Le partenariat conclu stipulait que tous les membres devaient s’impliquer pour faire vivre la boutique. Il apparait que tous ne jouent pas le jeu. Une réunion de crise est convoquée dans le but de responsabiliser les membres. Ils ignorent l’invitation. Considérant que le contrat initial n’est pas respecté, l’agence se voit dans l’obligation de le rompre à regret.  Les partenaires qui attendent un vieux schéma d’aide à perpétuité pourront peut-être réfléchir. Le contrat de remboursement du prêt octroyé pour rénover la boutique est repris par le propriétaire Mr Cissé, qui de facto honorait depuis le début les remboursements. Demi succès ou demi échec ? Passer de l’assistanat à l’autonomie est un authentique changement de paradigme.  De son côté, la mission est  allégée de toute forme d’enjeu : que le projet réussisse ou pas, l’agence poursuit sa route, à la rencontre d’autres collectifs, prêts à l’autonomie

Matériel pour personnes à mobilité réduite.

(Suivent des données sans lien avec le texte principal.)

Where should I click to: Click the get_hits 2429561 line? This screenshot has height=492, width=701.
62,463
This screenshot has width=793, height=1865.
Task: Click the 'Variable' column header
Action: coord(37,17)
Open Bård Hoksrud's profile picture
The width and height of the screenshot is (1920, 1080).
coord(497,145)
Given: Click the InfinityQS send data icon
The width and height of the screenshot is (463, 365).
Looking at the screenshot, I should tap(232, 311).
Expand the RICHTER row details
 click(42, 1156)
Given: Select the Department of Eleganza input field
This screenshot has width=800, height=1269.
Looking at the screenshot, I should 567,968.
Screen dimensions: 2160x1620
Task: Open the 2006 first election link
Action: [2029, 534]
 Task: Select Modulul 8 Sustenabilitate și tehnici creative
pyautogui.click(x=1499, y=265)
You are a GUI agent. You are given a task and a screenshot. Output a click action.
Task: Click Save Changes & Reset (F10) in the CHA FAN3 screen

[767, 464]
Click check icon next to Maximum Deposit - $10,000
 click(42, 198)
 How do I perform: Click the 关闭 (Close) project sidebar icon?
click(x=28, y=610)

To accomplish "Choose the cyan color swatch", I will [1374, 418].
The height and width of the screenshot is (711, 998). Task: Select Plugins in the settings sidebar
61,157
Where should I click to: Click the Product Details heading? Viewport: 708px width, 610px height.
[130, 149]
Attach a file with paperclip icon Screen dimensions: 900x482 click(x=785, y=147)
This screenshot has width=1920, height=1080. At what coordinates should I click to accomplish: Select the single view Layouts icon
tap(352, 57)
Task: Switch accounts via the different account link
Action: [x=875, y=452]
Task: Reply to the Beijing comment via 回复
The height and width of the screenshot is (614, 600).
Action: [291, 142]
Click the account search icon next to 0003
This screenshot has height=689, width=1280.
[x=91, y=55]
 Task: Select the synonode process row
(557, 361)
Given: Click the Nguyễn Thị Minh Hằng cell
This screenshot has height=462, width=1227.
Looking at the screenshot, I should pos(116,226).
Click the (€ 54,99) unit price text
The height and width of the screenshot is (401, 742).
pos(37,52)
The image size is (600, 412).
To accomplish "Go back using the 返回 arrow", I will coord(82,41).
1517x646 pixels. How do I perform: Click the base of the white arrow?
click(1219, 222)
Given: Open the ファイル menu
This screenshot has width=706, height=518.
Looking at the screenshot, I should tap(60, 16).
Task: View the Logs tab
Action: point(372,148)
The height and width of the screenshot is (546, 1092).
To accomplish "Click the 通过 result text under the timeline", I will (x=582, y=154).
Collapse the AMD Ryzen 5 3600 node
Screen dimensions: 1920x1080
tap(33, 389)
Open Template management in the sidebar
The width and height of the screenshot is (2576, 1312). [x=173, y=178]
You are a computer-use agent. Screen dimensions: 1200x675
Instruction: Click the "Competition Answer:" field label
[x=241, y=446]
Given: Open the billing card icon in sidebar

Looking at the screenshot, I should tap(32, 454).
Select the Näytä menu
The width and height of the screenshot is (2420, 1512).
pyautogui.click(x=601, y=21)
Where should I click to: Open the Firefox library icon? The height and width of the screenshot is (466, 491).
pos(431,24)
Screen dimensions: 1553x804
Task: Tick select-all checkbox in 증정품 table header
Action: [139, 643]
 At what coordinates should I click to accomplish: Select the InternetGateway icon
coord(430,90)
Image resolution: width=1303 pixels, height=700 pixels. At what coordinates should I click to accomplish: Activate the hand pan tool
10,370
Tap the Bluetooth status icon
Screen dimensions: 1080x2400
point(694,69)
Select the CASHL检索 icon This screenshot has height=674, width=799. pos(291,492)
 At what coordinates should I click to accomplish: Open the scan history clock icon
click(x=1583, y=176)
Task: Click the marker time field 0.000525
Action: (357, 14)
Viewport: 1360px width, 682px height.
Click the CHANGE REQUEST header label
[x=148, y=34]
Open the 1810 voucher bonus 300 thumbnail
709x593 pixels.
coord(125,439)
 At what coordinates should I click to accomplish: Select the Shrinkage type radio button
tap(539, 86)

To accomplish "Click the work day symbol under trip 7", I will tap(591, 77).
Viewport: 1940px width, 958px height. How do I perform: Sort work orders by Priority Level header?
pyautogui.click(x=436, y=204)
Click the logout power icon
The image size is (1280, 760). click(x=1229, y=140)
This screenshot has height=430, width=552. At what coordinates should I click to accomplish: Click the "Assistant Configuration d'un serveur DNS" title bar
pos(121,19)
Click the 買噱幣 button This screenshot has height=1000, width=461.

Une association nous a trouvés :Kassibaga- Handicap, en Suisse et au Burkina.  Une collecte avait été organisée par cette association à Genève, avec un certain succès. Ils ont pu obtenir une trentaine de chaises pour handicapés, de nombreuses prothèses et autres accessoires. Suite à la rencontre entre Yannick et le dirigeant de Kassibaga Suisse, un partenariat fut conclu pour acheminer la collecte. L’équipement, chargé dans le camion de l’Agence à Genève en octobre 2018, a été transporté jusqu’à Bobo et livré en main propre en décembre 2018. C’est vraisemblablement le début d’une longue amitié, pleine de réalisations à venir !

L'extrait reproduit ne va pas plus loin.